Seven Seas Apart
By Ali Dar
This is a story of similarities and differences; connection and disconnect; familiarity and fear of the unknown. When I landed in Edmonton about 6 years ago, a newcomer from a world seven seas apart, it was quite an alien city for me. Due to internet and media, this world had been shrunk so you could virtually visit any city even before you visited or came to make your home in it.
There was enough available on websites to explain and introduce Edmonton, but that feeling of living in the city only comes when you really start living there. Other than a good job and other basics, that feeling of intimacy and connection is what you need. It was April and most of the landscape was quite brown; I lived in a desert mountains province of Pakistan that presented the same landscape as your land. It was not even couple of days when we experienced a surprised: there was a foot of snow on the ground.
My love for Edmonton started when I saw the landscape change in early May. It went on until the first week of June when it was totally changed to refreshing green. I could again relate to my childhood where I used to experience the same complete turnaround from brown dead land to green most living land. Summers in Edmonton – you simply love them. The end of August and early September brings yet another big change – plenty of colours all around. You can feel change in the air and simply walking across the North Saskatchewan River provides you spectacular views, colours on trees and on the ground.

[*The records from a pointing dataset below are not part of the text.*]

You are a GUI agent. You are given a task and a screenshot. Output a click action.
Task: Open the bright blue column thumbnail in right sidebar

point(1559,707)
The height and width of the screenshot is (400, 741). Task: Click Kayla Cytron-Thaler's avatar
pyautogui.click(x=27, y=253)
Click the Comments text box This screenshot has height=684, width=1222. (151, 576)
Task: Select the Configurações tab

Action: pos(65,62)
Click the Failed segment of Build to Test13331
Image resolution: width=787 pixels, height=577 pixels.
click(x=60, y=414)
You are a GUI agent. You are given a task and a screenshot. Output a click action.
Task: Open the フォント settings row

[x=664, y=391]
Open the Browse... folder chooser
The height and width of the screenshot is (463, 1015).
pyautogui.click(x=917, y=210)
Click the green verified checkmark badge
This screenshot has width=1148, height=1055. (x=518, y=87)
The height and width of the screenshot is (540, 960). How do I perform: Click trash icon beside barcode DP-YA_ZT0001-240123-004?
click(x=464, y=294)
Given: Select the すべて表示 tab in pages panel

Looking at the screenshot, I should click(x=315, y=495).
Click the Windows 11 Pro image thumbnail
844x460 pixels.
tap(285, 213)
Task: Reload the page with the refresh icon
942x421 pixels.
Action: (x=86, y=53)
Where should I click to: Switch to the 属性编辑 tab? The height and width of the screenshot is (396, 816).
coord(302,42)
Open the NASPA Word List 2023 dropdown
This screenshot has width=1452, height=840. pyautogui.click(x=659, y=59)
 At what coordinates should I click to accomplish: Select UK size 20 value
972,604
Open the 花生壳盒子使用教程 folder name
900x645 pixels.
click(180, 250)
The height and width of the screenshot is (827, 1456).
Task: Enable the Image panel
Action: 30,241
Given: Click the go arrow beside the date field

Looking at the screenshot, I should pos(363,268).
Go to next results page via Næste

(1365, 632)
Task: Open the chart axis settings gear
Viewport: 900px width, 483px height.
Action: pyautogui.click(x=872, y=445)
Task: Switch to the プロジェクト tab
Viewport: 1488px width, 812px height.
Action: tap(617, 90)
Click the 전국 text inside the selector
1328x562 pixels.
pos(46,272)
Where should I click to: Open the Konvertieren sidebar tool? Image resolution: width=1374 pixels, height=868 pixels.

Winters are totally different though; I could not relate it to anything I have ever experienced. The minimum temperature I had experienced was -17 Celsius, but -40 was out of this world for me. The power of change is something I love about Edmonton. From March ‘til June and from September ‘til November, we go through a change that is so powerful.
Today sometimes I feel as if I have always been in Edmonton, as if I have never been or lived anywhere else, but every now and then when I see a new bud on a tree or a first autumn leaf, it reminds me of my life story. It reminds me of different places I have lived in, and there I pay a fast visit to my past.
I would love to write about the wonderful and friendly people I have met and made friends with, but humans to me are humans – they are the same everywhere. But this feeling of attachment and intimacy I experience in the changing seasons of Edmonton is priceless.